- THE EXERCISE: Rewrite the rows from the line with "You are a computer-use agent." up to and including the line with "Expand the Time zone GMT+2 setting" as a numbered list. Skip blank lines and leave the pictures out.

- SOURCE MATERIAL:

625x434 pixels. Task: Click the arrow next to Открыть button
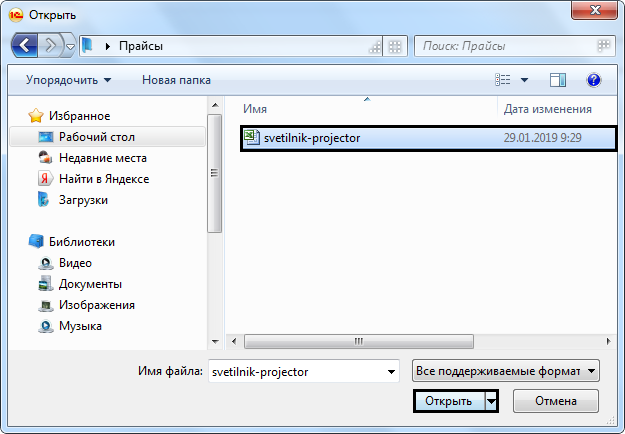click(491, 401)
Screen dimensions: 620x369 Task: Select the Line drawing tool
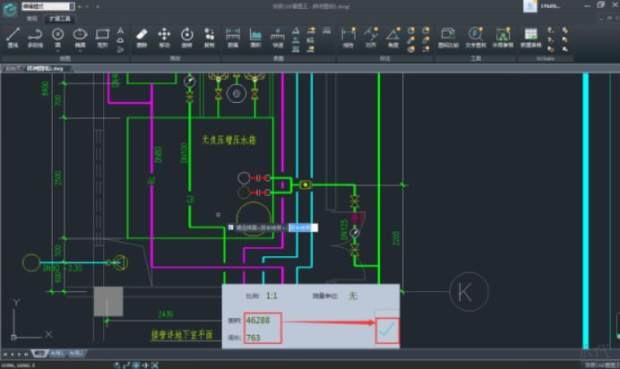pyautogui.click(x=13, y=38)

...

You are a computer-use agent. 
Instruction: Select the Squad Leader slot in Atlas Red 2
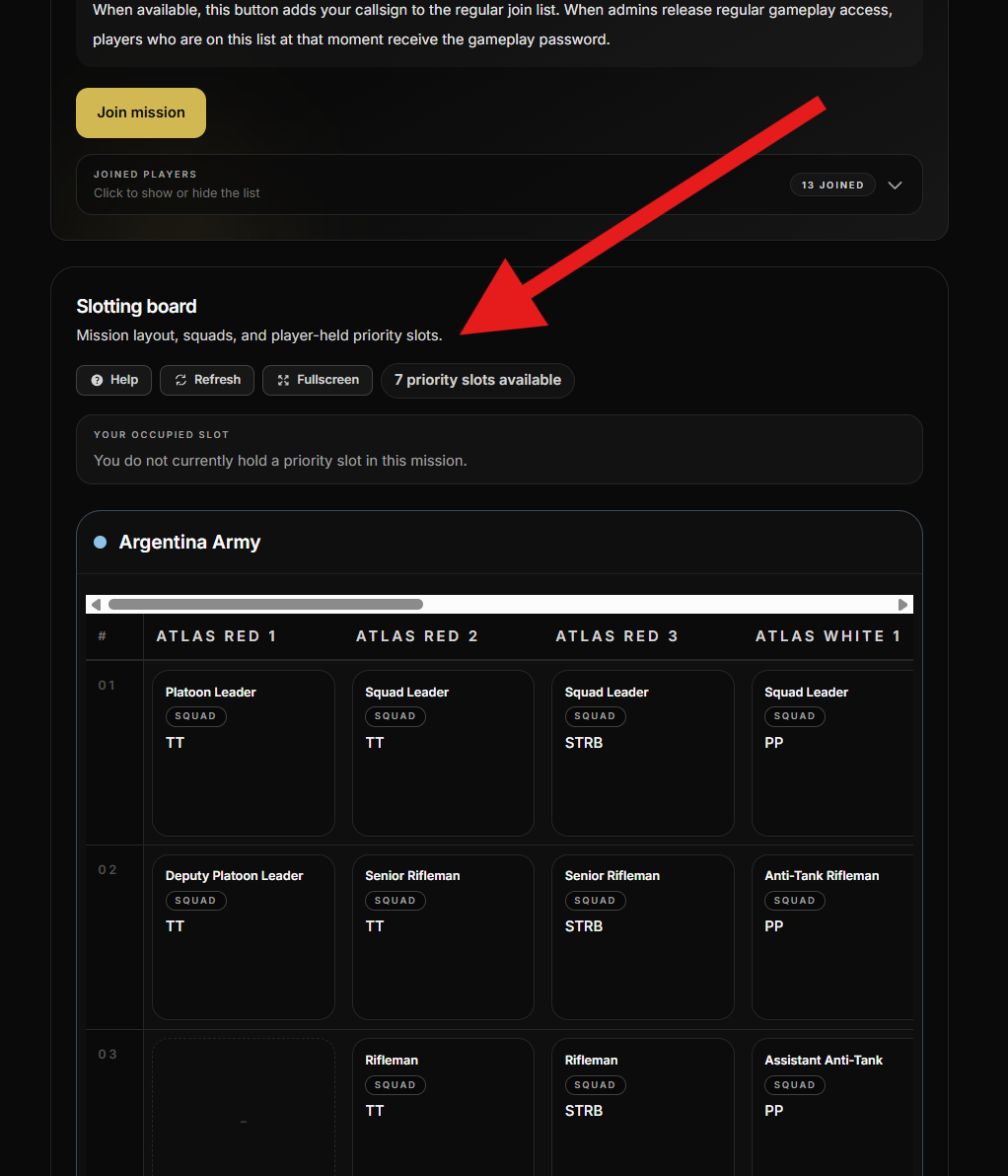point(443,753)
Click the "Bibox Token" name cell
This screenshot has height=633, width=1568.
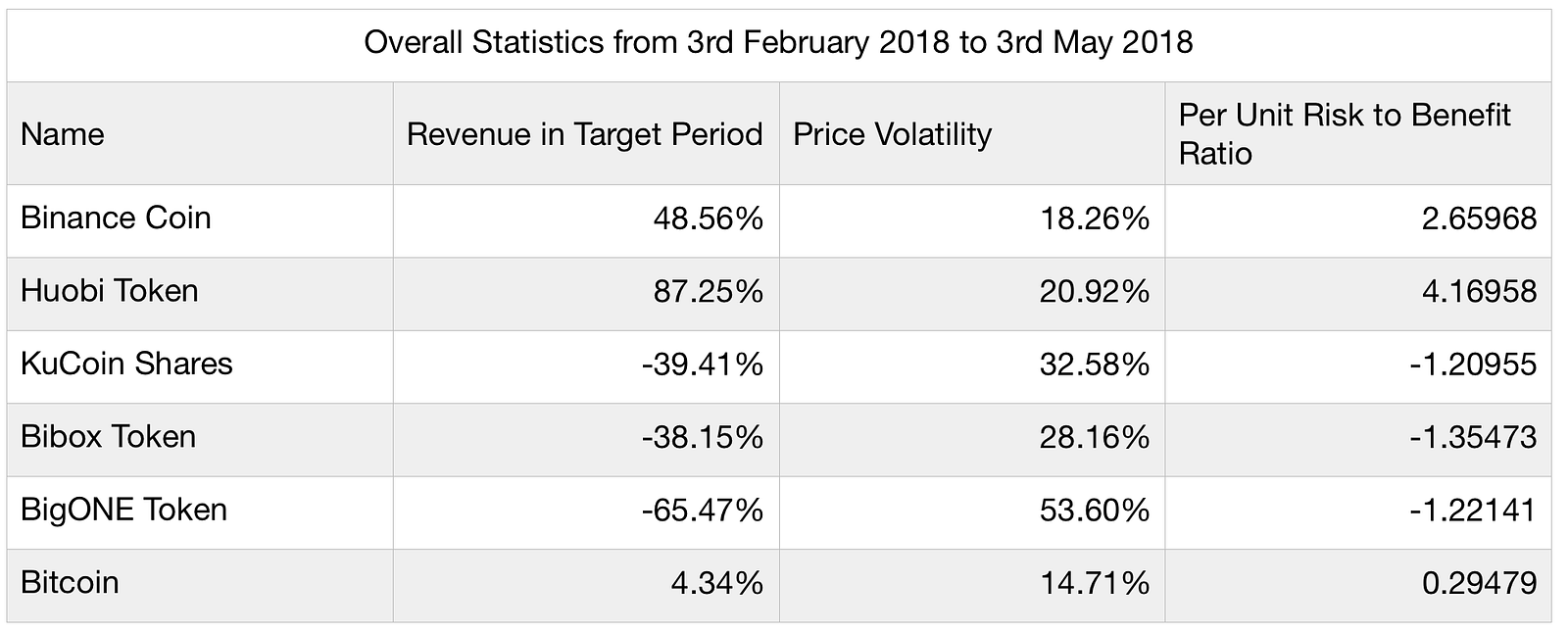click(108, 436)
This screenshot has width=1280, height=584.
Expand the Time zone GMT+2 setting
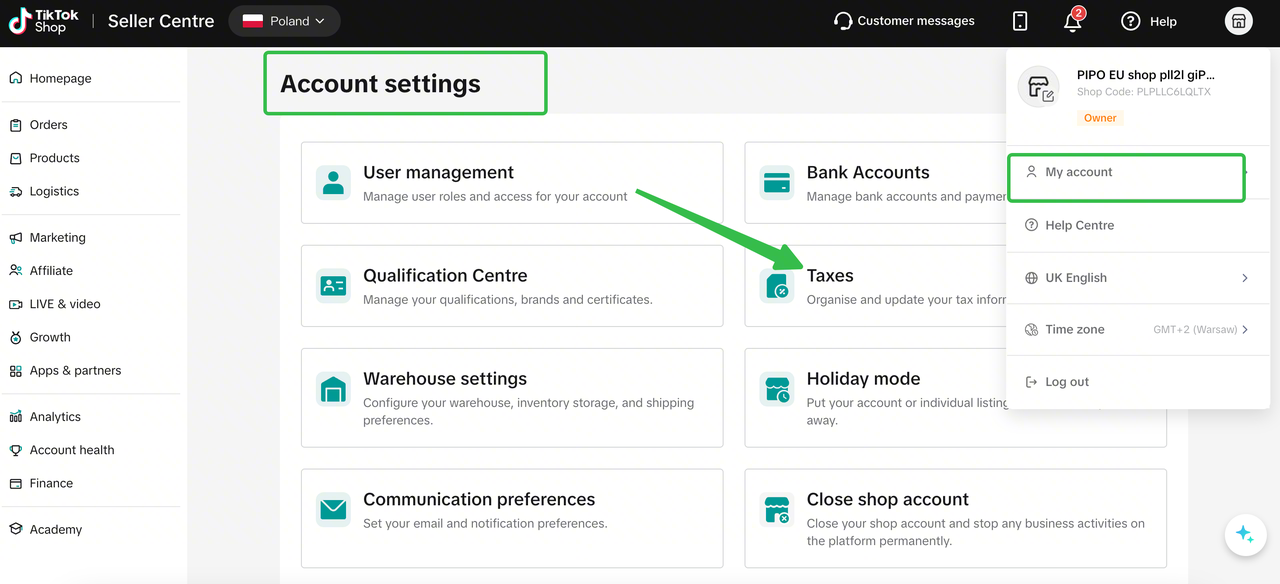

...

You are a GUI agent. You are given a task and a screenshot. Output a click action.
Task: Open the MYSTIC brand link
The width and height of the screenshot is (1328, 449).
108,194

- EXERCISE RESPONSE:
1. You are a computer-use agent. 
2. Instruction: Select the Squad Leader slot in Atlas Red 2
3. point(443,753)
4. Click the "Bibox Token" name cell
5. This screenshot has height=633, width=1568.
6. click(108, 436)
7. This screenshot has width=1280, height=584.
8. Expand the Time zone GMT+2 setting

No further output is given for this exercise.